§ What to do
A full, exact copy of the records below is the required answer.

━━━━━━━━━━━━━━━━━━━━━━━━━━━━━━

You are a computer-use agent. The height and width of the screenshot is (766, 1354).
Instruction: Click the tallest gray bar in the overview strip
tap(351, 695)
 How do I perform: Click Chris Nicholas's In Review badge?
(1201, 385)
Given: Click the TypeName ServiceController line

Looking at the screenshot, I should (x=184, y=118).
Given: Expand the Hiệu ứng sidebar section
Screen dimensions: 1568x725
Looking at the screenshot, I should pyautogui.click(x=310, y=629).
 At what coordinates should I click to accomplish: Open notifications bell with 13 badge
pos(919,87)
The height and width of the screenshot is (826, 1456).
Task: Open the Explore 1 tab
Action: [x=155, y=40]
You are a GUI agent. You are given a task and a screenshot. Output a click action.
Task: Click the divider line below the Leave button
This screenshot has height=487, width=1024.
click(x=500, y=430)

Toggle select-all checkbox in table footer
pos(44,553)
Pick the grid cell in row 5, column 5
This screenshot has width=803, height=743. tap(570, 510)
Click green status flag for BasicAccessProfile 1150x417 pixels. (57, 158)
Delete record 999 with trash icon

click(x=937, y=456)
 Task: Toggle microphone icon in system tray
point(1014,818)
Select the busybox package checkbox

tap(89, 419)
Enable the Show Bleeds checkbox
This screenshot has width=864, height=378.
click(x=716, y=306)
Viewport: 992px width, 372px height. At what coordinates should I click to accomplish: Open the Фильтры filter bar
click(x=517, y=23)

━━━━━━━━━━━━━━━━━━━━━━━━━━━━━━

§ The completed task
You are a computer-use agent. The height and width of the screenshot is (766, 1354).
Instruction: Click the tallest gray bar in the overview strip
tap(351, 695)
 How do I perform: Click Chris Nicholas's In Review badge?
(1201, 385)
Given: Click the TypeName ServiceController line

Looking at the screenshot, I should (x=184, y=118).
Given: Expand the Hiệu ứng sidebar section
Screen dimensions: 1568x725
Looking at the screenshot, I should pyautogui.click(x=310, y=629).
 At what coordinates should I click to accomplish: Open notifications bell with 13 badge
pos(919,87)
The height and width of the screenshot is (826, 1456).
Task: Open the Explore 1 tab
Action: [x=155, y=40]
You are a GUI agent. You are given a task and a screenshot. Output a click action.
Task: Click the divider line below the Leave button
This screenshot has height=487, width=1024.
click(x=500, y=430)

Toggle select-all checkbox in table footer
pos(44,553)
Pick the grid cell in row 5, column 5
This screenshot has width=803, height=743. tap(570, 510)
Click green status flag for BasicAccessProfile 1150x417 pixels. (57, 158)
Delete record 999 with trash icon

click(x=937, y=456)
 Task: Toggle microphone icon in system tray
point(1014,818)
Select the busybox package checkbox

tap(89, 419)
Enable the Show Bleeds checkbox
This screenshot has width=864, height=378.
click(x=716, y=306)
Viewport: 992px width, 372px height. At what coordinates should I click to accomplish: Open the Фильтры filter bar
click(x=517, y=23)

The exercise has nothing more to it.